Chez Catherine, tout déborde : son bureau, ses placards, ses bibliothèques. Elle ne range pas, ne se soucie de rien, paye ses impôts sans vérifier. Ni papiers, ni contrat d’assurance. Ses souvenirs de Nice affluent malgré elle : sa mère y est morte, devenue incapable de compter, de retenir son âge ou celui de sa fille. Sa maladie avait été prise en charge à un âge trop avancé, selon les médecins, qui s’étaient également enquis de sa santé à elle. Elle n’en a jamais parlé à Laure, « pour la protéger de cette peur, de cette souffrance ». Ni des premiers symptômes de la maladie d’Alzheimer reconnus chez elle-même.
L’éclatement du pneu avant gauche sonne un retour désagréable au présent et à la réalité. Catherine et Laure n’arrivent pas à changer la roue. Le garagiste qui les dépanne s’inquiète de l’état de leur véhicule, qui serait à vérifier avant de continuer. Il envisage de l’immobiliser, de prévenir la police, mais je ne sais quoi dans le regard de ces deux femmes l’en dissuade, et chacun repart de son côté.

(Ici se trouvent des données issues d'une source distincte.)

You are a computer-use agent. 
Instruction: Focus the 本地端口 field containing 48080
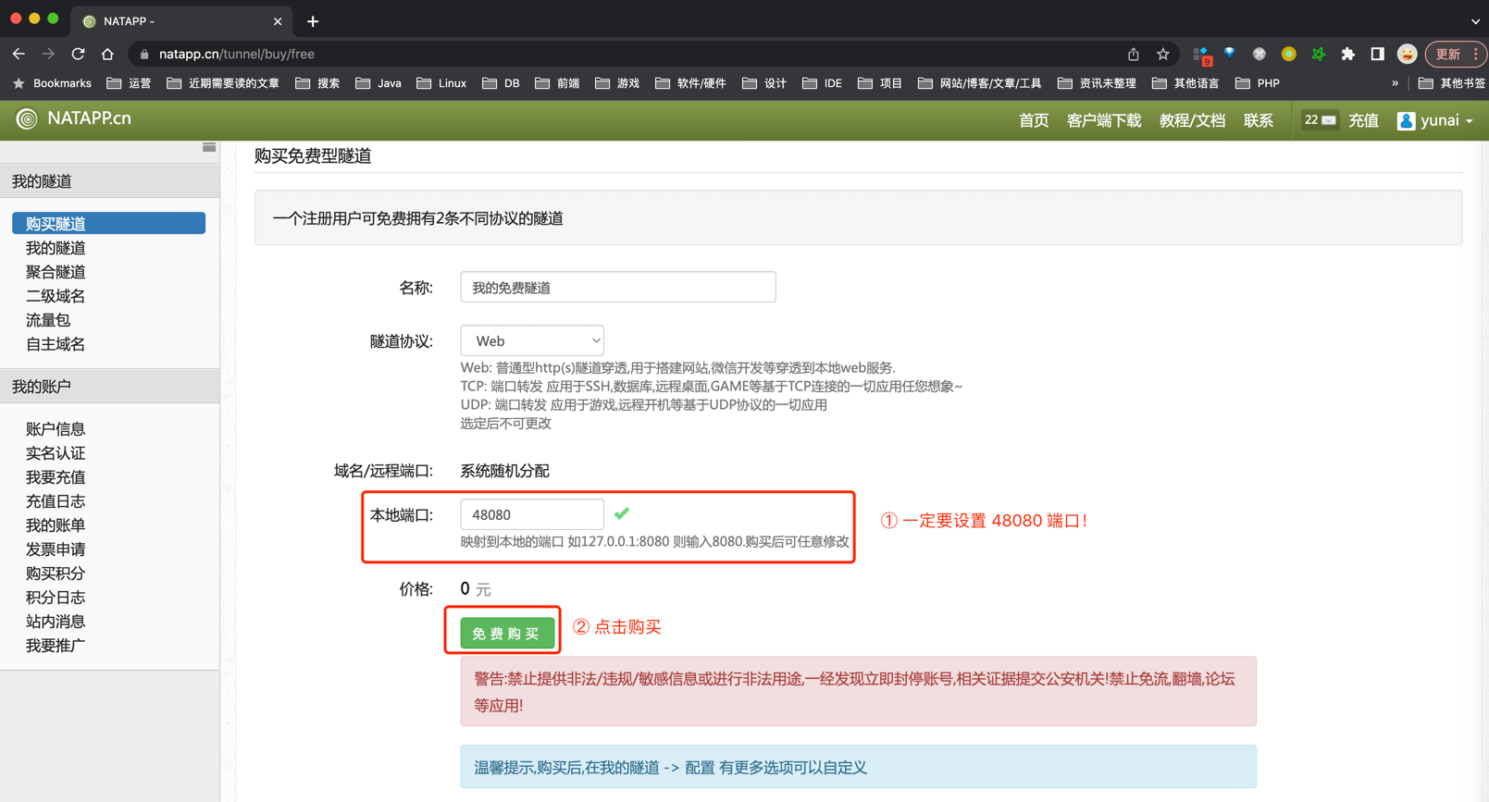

Vers cinq heures du matin, mère et fille décident de faire une étape – Nice est encore loin et elles étouffent un peu. Elles s’arrêtent à Vienne, près de la gare où un bar-tabac vient d’ouvrir. « Vienna, la ville au bord de l’eau » : elles vont marcher le long du fleuve, puis s’aventurent dans les ruelles de cette ville modeste autrefois « cité romaine importante ». Les souvenirs de Rome affluent, mais Catherine n’explique rien, ne dit rien, laisse Laure la précéder sur le chemin archéologique.
Chacune rumine de son côté. Catherine pense à sa mère, à Rome. Laure comprend soudain qu’elle ne veut pas vivre comme sa mère, que leur séparation marquera la déchirure : « j’irai à Alger, à Annaba, à Tunis, à El Oued, à Cagliari aussi et puis je retrouverai l’Afrique, Ouergla et Aïn Sefra. » Un intrus habillé de gris s’incruste, insiste pour leur faire visiter le site du théâtre, elles n’arrivent pas à s’en défaire.

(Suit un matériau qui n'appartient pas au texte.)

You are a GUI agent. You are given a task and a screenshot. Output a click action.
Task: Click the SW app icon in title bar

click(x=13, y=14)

Au bout de cette journée, elles ne retrouvent plus la voiture. Arriveront-elles un jour à Nice ? Arriveront-elles à se parler ? à se séparer ? Vers la mer est une dérive lente hantée par les non-dits, les désirs et les peurs. Une quête émouvante, angoissante aussi, de sa propre vérité, difficile à partager. « Je voulais que ce soit un livre sur le voyage, et comprendre ce qui pousse à partir », a confié Anne-Sophie Stefanini dans un entretien. Récit d’un voyage ou d’une fuite ? L’étranger, c’est parfois le plus proche, et non le plus lointain.